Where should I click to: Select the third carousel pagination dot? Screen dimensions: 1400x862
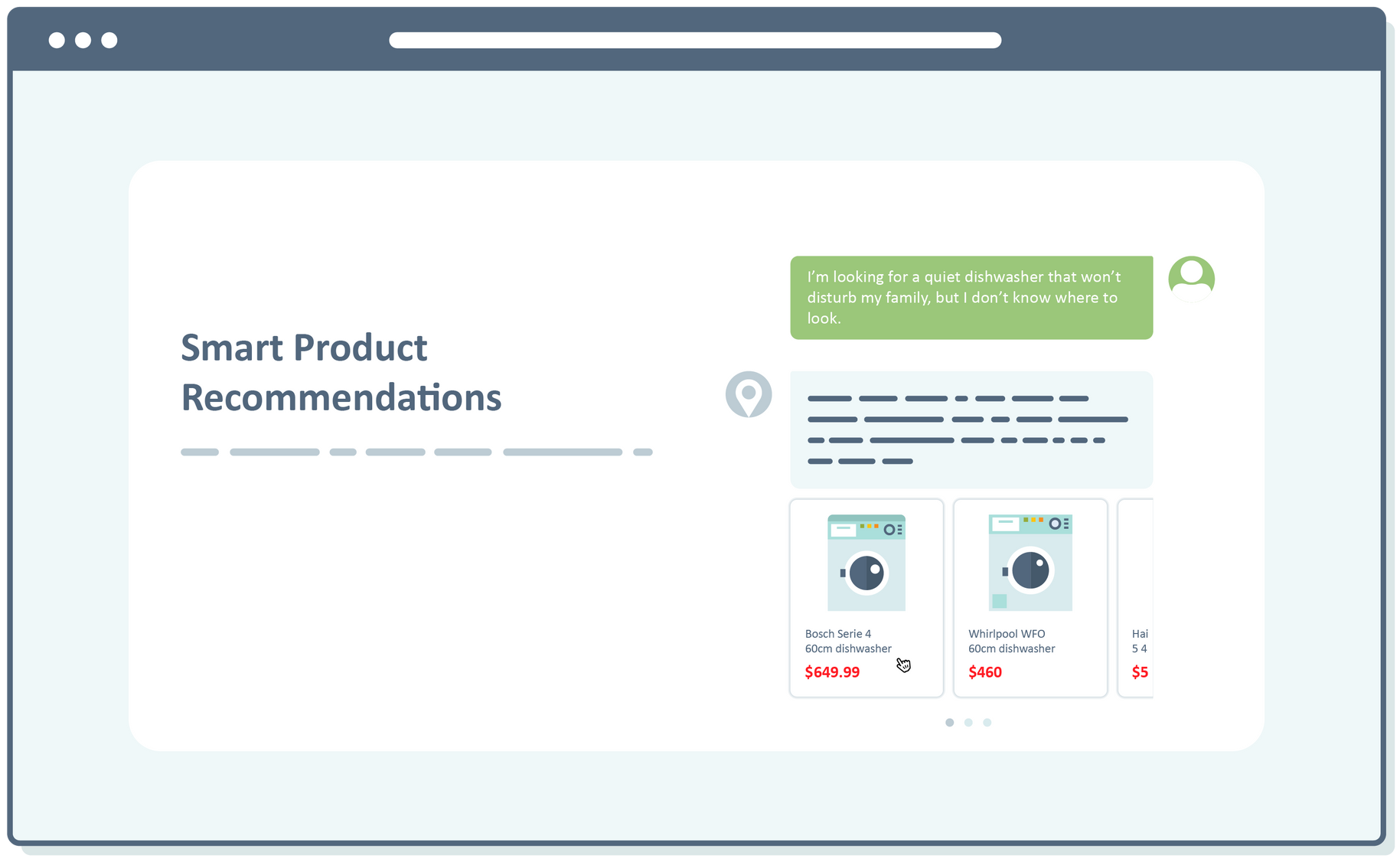pos(987,722)
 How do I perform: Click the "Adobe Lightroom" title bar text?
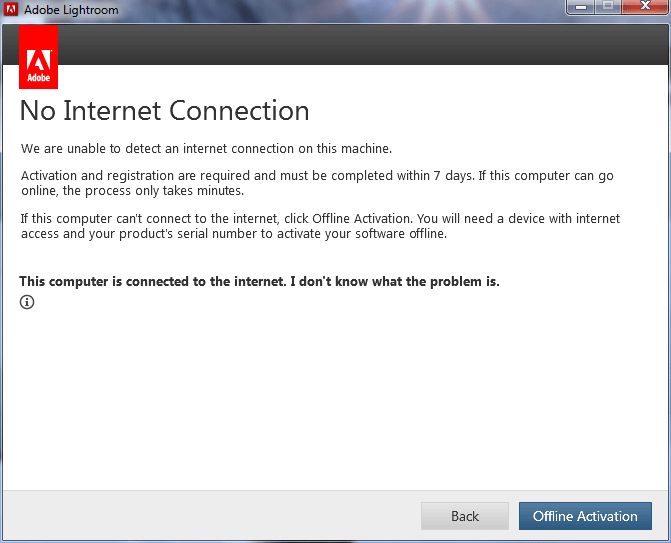coord(71,9)
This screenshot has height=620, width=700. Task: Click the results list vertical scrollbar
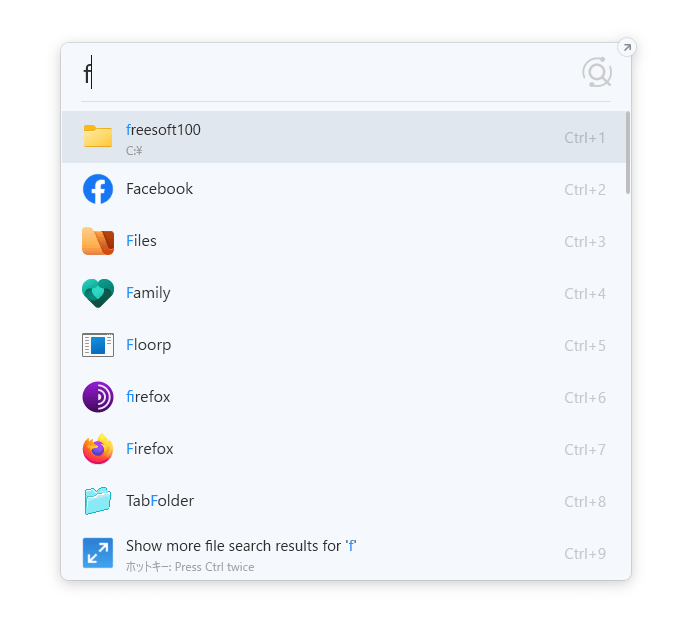coord(628,153)
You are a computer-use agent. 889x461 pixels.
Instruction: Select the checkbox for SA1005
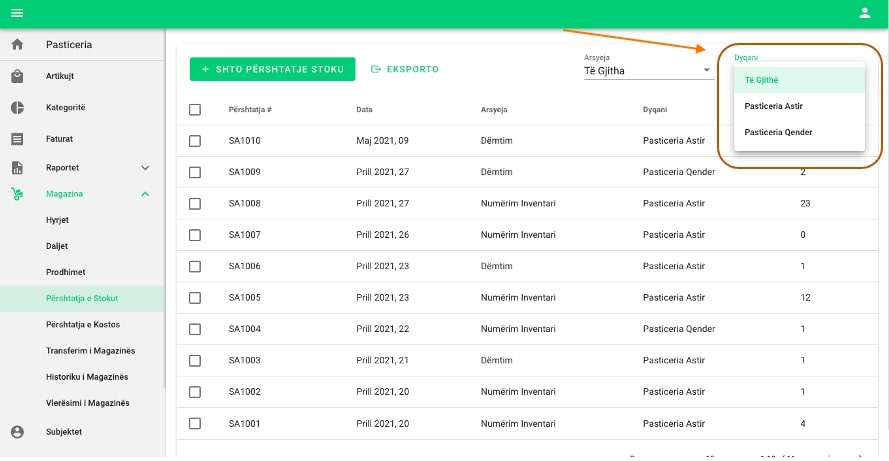coord(195,297)
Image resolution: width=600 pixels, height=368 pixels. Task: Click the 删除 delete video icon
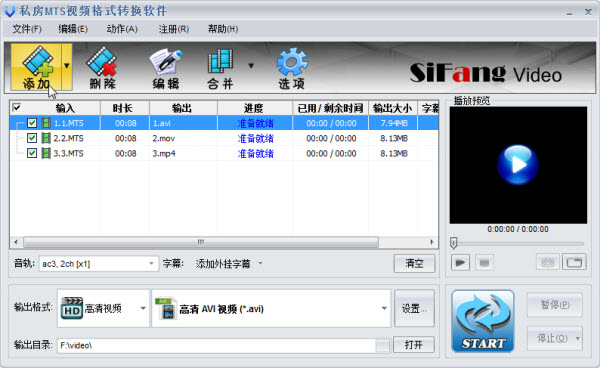[102, 68]
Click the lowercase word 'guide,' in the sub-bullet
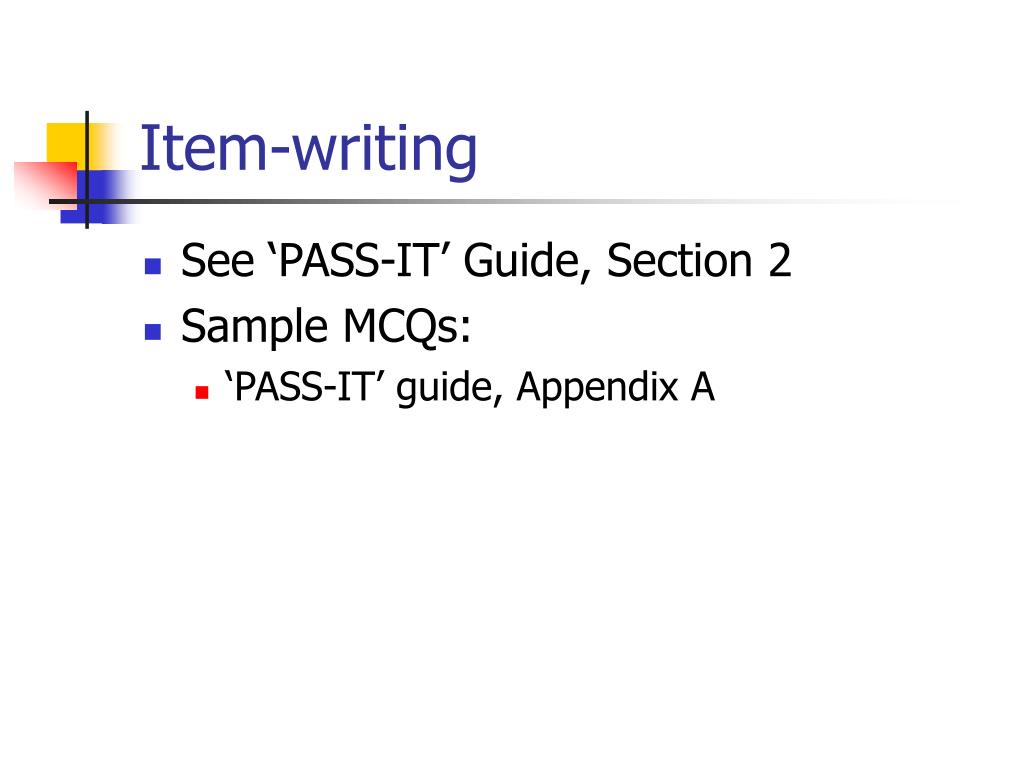The width and height of the screenshot is (1024, 768). pyautogui.click(x=450, y=388)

+++

Problem statement » Please write out every line of the listing above word for word, leaving out the pictures.

Full response »
Where should I click to: Select the third carousel pagination dot? Screen dimensions: 1400x862
pos(987,722)
 How do I perform: Click the "Adobe Lightroom" title bar text?
coord(71,9)
This screenshot has height=620, width=700. Task: Click the results list vertical scrollbar
coord(628,153)
You are a computer-use agent. 889x461 pixels.
Instruction: Select the checkbox for SA1005
coord(195,297)
Image resolution: width=600 pixels, height=368 pixels. Task: Click the 删除 delete video icon
[102, 68]
Click the lowercase word 'guide,' in the sub-bullet
The width and height of the screenshot is (1024, 768). pyautogui.click(x=450, y=388)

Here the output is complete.